Um aplicativo para solidão


Esses dias notei um burburinho no trabalho. As meninas deslizavam os dedos insistentemente sob as telas dos smartphones. Eram risinhos abafados por todos os lados. Mas o que tanto viam? -pensava com meus botões. Uma delas fez o favor de matar a minha curiosidade: É o Tinder! Um aplicativo em que você pode escolher um cara que tenha tudo a ver com você com apenas um gesto - explicou. 
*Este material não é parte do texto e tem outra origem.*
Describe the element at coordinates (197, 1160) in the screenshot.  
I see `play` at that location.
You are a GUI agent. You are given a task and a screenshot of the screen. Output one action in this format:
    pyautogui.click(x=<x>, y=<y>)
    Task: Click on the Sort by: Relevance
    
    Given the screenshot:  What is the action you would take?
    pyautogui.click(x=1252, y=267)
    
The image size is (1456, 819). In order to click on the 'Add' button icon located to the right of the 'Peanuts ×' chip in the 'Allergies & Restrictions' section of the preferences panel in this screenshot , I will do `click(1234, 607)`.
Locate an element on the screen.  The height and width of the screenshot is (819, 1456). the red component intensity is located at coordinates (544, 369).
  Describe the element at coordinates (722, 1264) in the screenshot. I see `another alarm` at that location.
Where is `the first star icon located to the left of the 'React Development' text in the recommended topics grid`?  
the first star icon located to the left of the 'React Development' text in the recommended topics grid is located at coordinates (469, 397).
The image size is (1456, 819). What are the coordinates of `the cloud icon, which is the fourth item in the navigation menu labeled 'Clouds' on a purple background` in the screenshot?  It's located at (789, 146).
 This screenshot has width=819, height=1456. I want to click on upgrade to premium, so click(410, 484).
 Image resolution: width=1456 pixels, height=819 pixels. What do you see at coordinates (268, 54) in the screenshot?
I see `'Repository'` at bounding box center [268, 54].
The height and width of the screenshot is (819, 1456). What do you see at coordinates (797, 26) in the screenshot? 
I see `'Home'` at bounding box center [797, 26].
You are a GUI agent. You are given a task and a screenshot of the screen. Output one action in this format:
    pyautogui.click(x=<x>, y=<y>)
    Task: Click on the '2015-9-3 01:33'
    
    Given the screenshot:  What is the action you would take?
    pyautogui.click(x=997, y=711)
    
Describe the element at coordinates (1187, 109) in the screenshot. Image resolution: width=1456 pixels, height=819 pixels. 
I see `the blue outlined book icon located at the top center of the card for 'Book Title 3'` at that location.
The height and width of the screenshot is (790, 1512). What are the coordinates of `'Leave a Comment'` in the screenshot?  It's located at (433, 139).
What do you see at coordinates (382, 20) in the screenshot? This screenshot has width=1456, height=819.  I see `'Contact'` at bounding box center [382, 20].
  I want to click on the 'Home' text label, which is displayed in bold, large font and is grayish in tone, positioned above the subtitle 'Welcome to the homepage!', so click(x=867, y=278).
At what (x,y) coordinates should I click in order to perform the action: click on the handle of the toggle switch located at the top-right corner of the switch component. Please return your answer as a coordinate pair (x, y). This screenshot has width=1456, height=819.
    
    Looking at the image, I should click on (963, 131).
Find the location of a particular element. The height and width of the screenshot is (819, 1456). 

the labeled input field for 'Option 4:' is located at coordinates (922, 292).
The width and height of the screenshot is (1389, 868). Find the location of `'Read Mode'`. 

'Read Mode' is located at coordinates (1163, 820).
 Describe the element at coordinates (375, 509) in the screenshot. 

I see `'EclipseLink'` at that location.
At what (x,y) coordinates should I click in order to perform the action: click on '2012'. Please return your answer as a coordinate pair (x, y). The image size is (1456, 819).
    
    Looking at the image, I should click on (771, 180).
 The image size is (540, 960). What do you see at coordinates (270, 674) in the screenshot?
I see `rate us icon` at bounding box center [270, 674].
Parei por um segundo: teriam os aplicativos, afinal, extrapolado a categoria dos joguinhos inofensivos para inaugurarem os escancarados jogos sentimentais? Me disseram que funciona. A paquera rola solta. Bastam dois "ok's" (o seu e o dele) para que o papo seja autorizado. É o ápice da praticidade amorosa, sem o menor ressentimento. 

Os feios não têm vez. Afinal, para que gastar o seu precioso tempo com alguém que não encante os olhos logo de cara? É absurdo. Me pergunto quantas vezes - na vida real, no tempo em que os celulares serviam para, no máximo, trocar sms's e ligações - já me vi apaixonada por caras feios e nem por isso menos encantadores. Era o jeitinho de sorrir, a conversa, a forma de pegar na mão ou de abraçar que encantava. Agora descartamos ou aceitamos sem pudor: eu mesma - admito, acabo de bloquear um rapaz esquisito que paquerei por engano. 

Os que me corresponderam tentam puxar papo. Mas a culpa por escolher alguém numa fração de segundo ainda me impede de interagir. Gastamos mais tempo na escolha de uma blusa no cabide de manhã do que para deixarmos um completo estranho fazer parte da nossa vida. Afinal, que raios de mundo é esse?

Cedi ao Whatsapp e até escrevi um texto aqui naquela ocasião. Ainda assim, me perdoem os moderninhos, estou longe de encarar com naturalidade algumas das formas de interação que parecem se propagar de maneira irreversível. Sou irremediavelmente adepta das formas mais espontâneas de flerte. Que a aproximação se dê, num primeiro momento, em virtude da simpatia com a aparência do outro eu não condeno. Mas que exista um aplicativo onde possamos ter uma lista com 20, 30, 50...100 "flertes", ainda parece inadmissível pra minha cabecinha anos 90. 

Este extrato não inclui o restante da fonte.